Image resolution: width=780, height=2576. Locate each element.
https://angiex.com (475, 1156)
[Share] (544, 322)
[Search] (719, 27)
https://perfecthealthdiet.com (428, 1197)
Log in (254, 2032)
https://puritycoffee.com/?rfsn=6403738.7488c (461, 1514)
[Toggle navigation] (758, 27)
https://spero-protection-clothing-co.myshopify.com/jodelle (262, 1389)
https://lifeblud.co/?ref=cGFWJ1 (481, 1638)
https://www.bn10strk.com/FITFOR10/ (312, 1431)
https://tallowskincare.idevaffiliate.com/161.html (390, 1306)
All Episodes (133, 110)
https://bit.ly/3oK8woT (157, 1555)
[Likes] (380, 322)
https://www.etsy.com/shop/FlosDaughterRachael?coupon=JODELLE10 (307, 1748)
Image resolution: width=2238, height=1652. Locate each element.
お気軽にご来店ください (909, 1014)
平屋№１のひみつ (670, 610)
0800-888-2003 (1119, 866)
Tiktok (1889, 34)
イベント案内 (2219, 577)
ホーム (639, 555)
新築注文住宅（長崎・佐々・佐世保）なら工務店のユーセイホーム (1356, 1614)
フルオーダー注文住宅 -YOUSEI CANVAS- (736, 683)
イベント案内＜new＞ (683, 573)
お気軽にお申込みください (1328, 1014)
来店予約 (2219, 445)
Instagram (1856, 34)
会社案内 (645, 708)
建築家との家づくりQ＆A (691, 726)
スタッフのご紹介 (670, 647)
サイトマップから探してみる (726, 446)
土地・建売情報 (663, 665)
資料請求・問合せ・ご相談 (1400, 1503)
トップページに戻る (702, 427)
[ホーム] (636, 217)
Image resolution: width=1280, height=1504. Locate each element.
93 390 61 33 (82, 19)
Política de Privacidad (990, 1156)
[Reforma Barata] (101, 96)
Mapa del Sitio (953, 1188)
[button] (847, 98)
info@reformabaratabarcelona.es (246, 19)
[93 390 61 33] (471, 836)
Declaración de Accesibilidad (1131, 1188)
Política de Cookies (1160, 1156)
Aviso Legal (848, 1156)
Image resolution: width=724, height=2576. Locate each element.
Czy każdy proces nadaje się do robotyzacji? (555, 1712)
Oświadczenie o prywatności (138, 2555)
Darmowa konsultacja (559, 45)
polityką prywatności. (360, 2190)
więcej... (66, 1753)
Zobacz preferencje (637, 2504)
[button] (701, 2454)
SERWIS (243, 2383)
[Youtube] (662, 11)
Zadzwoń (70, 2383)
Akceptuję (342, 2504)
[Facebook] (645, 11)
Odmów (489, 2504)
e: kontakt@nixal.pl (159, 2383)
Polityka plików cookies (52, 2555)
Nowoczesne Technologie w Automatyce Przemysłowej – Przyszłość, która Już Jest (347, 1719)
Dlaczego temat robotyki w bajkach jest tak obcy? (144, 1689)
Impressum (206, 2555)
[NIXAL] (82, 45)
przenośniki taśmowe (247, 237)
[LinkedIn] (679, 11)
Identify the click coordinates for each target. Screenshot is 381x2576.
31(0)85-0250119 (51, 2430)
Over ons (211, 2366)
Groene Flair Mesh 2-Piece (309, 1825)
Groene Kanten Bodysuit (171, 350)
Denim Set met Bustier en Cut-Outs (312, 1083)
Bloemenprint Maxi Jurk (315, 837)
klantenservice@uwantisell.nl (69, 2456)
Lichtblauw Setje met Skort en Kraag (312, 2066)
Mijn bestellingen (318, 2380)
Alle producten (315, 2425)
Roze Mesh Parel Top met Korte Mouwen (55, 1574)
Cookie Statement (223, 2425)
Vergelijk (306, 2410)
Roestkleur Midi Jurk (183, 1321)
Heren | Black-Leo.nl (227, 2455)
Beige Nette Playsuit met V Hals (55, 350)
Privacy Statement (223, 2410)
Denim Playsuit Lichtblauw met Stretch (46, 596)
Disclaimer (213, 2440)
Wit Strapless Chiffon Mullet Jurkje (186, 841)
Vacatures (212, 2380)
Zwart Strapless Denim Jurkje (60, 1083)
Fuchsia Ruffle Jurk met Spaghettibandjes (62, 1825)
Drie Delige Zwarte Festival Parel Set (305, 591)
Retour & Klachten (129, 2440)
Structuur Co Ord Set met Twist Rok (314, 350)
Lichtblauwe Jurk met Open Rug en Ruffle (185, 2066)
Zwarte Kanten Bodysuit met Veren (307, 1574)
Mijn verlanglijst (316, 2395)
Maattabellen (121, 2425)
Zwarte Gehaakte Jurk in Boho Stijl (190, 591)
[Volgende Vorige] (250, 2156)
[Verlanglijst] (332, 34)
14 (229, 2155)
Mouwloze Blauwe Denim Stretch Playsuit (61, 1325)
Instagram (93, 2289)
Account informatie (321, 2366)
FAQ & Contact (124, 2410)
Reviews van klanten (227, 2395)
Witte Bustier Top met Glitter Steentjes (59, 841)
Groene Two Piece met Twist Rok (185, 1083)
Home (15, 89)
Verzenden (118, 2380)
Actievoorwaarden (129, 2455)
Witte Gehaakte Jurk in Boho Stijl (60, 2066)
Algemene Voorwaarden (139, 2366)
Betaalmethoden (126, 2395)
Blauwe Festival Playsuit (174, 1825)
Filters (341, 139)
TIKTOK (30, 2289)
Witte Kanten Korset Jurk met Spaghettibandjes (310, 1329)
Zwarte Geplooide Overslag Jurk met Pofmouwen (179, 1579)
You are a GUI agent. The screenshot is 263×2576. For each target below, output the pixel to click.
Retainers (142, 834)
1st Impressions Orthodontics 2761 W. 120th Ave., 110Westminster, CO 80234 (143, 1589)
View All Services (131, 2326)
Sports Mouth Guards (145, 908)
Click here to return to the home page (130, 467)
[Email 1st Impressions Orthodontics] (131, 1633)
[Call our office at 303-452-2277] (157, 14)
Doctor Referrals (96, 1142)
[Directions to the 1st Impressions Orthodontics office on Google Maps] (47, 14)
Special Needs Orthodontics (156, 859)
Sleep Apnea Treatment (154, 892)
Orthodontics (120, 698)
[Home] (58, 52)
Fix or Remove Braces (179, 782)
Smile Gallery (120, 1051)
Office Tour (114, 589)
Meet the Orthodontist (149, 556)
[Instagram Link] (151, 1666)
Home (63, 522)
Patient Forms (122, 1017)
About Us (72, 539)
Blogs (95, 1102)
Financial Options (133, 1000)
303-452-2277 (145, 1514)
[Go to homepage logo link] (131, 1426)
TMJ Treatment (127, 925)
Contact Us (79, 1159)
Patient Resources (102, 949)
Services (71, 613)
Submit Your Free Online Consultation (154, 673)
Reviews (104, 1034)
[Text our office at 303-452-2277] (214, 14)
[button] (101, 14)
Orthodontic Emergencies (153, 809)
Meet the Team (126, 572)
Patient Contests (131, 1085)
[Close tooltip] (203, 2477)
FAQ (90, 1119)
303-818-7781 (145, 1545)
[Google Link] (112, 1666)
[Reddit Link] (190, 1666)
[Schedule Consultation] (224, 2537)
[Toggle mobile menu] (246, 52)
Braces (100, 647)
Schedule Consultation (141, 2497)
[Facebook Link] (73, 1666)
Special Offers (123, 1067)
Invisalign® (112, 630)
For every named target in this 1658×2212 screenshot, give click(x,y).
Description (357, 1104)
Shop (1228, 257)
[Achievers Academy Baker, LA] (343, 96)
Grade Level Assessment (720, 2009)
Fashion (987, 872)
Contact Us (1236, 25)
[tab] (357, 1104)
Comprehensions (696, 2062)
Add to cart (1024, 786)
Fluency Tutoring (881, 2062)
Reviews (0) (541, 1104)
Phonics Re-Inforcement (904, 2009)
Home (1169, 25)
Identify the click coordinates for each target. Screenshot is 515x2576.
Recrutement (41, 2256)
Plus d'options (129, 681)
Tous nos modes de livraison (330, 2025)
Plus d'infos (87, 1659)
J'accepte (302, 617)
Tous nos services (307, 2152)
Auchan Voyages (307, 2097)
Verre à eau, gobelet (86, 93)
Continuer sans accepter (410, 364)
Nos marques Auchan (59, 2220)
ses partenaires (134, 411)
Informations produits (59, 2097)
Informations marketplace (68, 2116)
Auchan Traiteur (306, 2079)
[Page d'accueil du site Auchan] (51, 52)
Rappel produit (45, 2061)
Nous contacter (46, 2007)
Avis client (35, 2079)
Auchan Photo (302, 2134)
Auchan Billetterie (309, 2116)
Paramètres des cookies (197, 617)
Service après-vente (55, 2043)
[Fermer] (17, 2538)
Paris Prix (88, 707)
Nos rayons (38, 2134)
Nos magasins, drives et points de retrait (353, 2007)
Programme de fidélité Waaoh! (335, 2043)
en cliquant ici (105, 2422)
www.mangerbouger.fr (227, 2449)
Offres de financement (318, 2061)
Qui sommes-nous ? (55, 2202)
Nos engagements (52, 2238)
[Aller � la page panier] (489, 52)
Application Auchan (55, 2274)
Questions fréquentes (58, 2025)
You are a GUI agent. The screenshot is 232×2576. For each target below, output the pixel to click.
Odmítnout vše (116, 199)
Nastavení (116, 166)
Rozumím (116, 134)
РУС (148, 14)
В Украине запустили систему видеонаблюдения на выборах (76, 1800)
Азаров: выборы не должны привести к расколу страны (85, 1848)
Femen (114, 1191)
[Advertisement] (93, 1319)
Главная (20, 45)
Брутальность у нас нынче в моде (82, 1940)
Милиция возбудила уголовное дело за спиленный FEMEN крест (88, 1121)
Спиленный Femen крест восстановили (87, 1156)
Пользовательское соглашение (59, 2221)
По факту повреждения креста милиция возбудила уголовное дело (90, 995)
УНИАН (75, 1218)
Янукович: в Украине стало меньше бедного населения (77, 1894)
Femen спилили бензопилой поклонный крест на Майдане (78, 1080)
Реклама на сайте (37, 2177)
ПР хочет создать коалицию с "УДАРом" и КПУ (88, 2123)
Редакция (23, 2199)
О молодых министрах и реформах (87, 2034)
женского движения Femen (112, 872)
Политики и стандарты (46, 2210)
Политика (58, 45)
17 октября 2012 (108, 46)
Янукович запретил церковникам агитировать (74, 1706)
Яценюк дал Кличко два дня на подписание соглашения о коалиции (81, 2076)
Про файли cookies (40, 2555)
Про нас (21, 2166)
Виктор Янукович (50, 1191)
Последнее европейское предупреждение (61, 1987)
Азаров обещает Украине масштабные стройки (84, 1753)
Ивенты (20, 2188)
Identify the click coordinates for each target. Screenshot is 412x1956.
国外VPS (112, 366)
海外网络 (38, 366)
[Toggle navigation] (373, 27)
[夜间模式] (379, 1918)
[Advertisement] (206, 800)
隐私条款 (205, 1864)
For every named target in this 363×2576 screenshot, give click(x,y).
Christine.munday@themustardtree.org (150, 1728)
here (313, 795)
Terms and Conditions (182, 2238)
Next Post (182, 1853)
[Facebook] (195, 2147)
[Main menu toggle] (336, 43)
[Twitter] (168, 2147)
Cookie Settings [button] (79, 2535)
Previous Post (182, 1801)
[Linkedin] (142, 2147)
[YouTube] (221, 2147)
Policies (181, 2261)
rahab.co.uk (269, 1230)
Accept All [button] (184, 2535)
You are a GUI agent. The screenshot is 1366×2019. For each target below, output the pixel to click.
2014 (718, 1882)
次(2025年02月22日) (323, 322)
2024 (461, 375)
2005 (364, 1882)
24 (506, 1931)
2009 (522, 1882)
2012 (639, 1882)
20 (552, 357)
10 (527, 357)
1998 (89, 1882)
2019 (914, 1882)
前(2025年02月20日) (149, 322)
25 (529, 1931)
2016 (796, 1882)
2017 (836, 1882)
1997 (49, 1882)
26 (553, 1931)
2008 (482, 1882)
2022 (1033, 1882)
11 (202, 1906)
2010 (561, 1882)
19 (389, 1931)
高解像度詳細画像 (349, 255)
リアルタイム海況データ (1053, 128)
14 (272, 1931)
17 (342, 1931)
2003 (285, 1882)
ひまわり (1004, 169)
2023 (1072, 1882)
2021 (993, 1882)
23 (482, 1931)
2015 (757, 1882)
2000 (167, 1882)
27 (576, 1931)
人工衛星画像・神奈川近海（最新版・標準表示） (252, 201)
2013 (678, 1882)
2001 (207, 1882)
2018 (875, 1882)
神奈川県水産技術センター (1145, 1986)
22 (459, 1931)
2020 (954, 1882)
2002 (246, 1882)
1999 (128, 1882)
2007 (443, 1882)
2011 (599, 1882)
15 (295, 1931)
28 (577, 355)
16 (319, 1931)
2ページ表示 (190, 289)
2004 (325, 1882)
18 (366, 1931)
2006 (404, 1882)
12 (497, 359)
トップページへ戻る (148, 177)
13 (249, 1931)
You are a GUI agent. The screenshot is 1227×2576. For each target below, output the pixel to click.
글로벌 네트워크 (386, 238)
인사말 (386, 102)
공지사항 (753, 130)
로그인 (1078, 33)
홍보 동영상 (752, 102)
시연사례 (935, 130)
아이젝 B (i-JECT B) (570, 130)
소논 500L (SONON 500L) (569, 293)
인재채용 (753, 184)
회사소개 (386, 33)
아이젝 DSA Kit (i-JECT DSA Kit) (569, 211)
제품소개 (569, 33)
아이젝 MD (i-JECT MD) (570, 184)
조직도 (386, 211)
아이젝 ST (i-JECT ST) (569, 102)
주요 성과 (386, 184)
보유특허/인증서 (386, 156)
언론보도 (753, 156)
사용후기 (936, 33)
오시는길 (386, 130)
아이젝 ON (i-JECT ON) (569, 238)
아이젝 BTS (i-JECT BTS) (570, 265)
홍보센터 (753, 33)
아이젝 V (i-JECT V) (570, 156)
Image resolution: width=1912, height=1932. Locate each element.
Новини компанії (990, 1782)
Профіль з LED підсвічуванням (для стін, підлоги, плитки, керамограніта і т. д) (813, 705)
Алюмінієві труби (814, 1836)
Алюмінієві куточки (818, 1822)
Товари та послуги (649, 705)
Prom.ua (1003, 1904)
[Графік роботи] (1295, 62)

◇ ◇ ◇ ◇ ◇

Beginning with the line holding "Blogs (95, 1102)" and ending with the line holding "[Toggle mobile menu] (246, 52)", write out the stretch of material above exactly; add no further lines.

◆ **Exercise solution**:
Blogs (95, 1102)
Financial Options (133, 1000)
303-452-2277 (145, 1514)
[Go to homepage logo link] (131, 1426)
TMJ Treatment (127, 925)
Contact Us (79, 1159)
Patient Resources (102, 949)
Services (71, 613)
Submit Your Free Online Consultation (154, 673)
Reviews (104, 1034)
[Text our office at 303-452-2277] (214, 14)
[button] (101, 14)
Orthodontic Emergencies (153, 809)
Meet the Team (126, 572)
Patient Contests (131, 1085)
[Close tooltip] (203, 2477)
FAQ (90, 1119)
303-818-7781 (145, 1545)
[Google Link] (112, 1666)
[Reddit Link] (190, 1666)
[Schedule Consultation] (224, 2537)
[Toggle mobile menu] (246, 52)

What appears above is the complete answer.